About this exercise>
Return the records from the first line through the line containing "Viewport: 1024px width, 768px height.", and leave out the pictures.
*** Raw data Section Begins ***
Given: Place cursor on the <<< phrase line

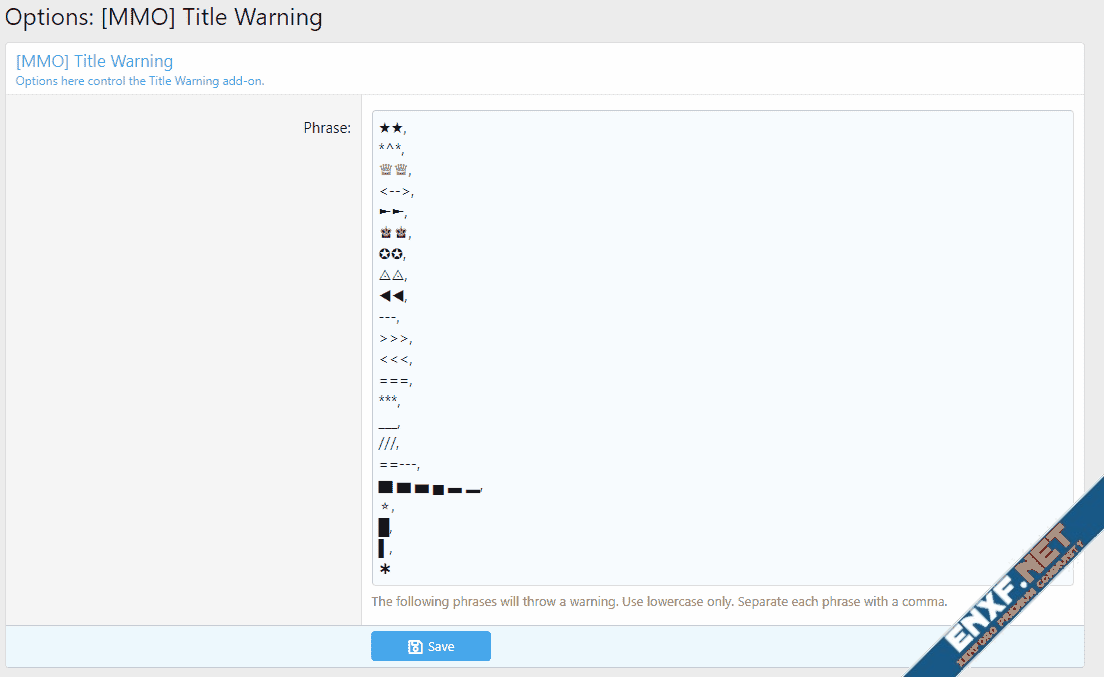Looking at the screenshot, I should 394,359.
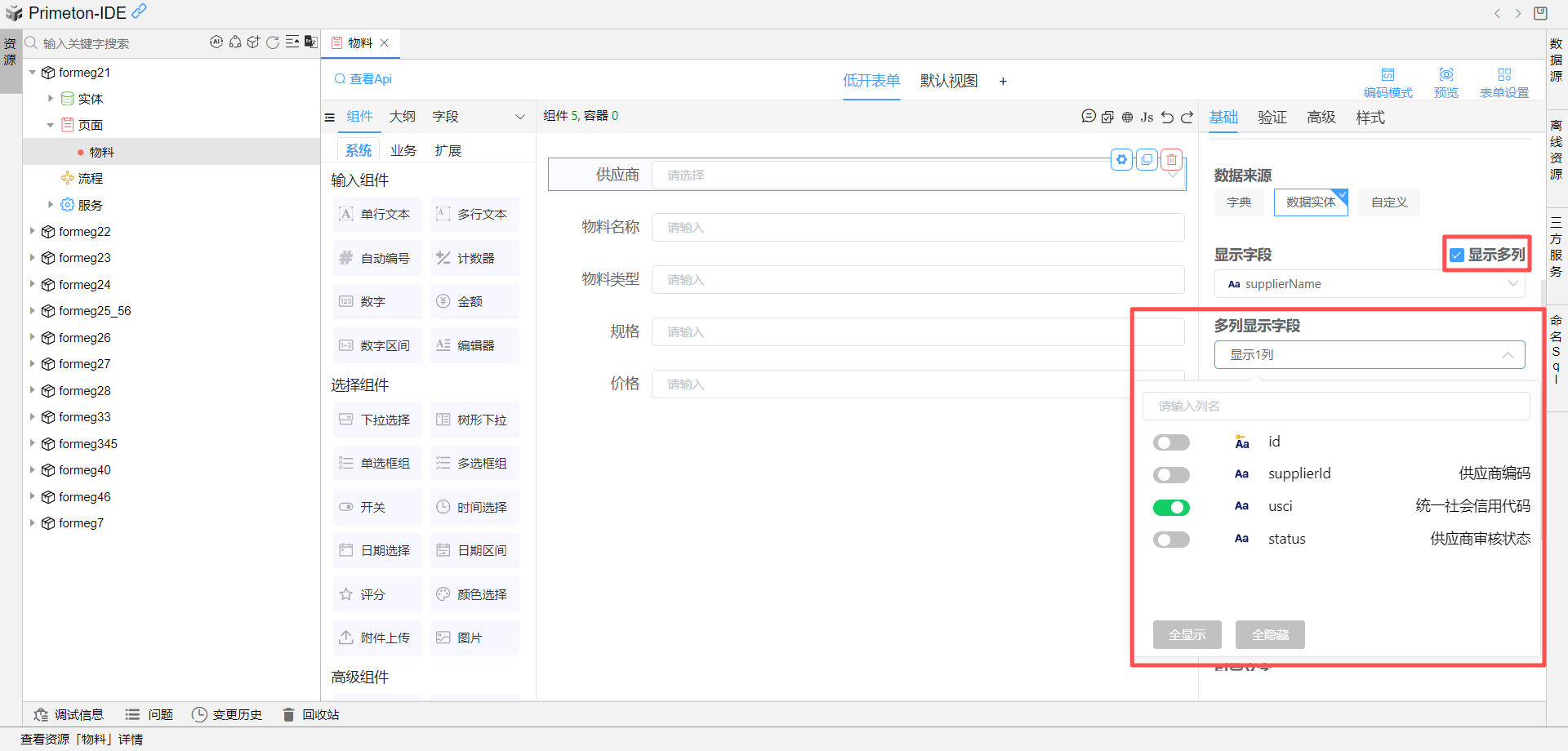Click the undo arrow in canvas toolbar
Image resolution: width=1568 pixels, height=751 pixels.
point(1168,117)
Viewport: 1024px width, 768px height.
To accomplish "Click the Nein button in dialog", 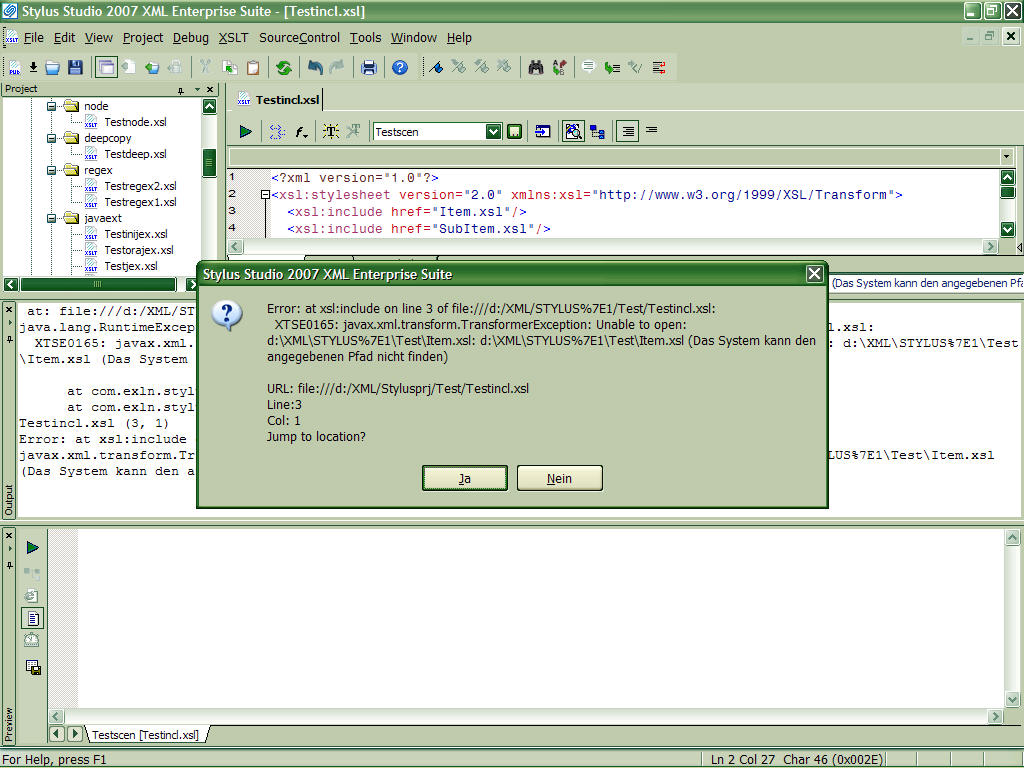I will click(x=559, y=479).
*** Raw data Section Ends ***
Output for this task>
Given: Place cursor on the <<< phrase line

Looking at the screenshot, I should 394,359.
Click the undo arrow in canvas toolbar
Image resolution: width=1568 pixels, height=751 pixels.
point(1168,117)
Viewport: 1024px width, 768px height.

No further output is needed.